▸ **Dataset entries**

>> begin

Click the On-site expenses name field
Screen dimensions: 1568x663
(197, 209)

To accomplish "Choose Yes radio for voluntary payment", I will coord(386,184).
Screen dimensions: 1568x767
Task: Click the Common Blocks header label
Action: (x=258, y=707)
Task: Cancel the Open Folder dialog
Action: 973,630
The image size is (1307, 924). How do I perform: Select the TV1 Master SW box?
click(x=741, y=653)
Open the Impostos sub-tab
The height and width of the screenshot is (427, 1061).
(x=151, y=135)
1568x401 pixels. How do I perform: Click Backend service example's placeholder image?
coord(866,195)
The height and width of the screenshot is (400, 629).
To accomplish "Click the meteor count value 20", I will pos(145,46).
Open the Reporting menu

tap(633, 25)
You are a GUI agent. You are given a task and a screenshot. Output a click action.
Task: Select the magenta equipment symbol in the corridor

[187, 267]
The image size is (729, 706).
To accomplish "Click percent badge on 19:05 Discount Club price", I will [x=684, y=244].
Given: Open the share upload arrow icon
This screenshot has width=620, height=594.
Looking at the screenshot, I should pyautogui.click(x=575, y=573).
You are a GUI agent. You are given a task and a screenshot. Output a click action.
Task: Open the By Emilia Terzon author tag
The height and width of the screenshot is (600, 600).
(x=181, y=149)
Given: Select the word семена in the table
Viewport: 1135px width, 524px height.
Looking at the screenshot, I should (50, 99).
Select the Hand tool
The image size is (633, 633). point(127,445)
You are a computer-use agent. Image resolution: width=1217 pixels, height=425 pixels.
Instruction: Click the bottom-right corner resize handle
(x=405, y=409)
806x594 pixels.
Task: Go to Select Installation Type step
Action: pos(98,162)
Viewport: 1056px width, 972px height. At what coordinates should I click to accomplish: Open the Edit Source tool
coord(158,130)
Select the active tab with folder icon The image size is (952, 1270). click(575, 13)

>> end

▸ **EXERCISE GOAL**
Can you quote everything in the records from the line containing "1568x401 pixels. How" down to the line containing "tap(633, 25)", word for word and with both of those lines included?

▸ **SOLUTION FOR THIS PROBLEM**
1568x401 pixels. How do I perform: Click Backend service example's placeholder image?
coord(866,195)
The height and width of the screenshot is (400, 629).
To accomplish "Click the meteor count value 20", I will pos(145,46).
Open the Reporting menu

tap(633, 25)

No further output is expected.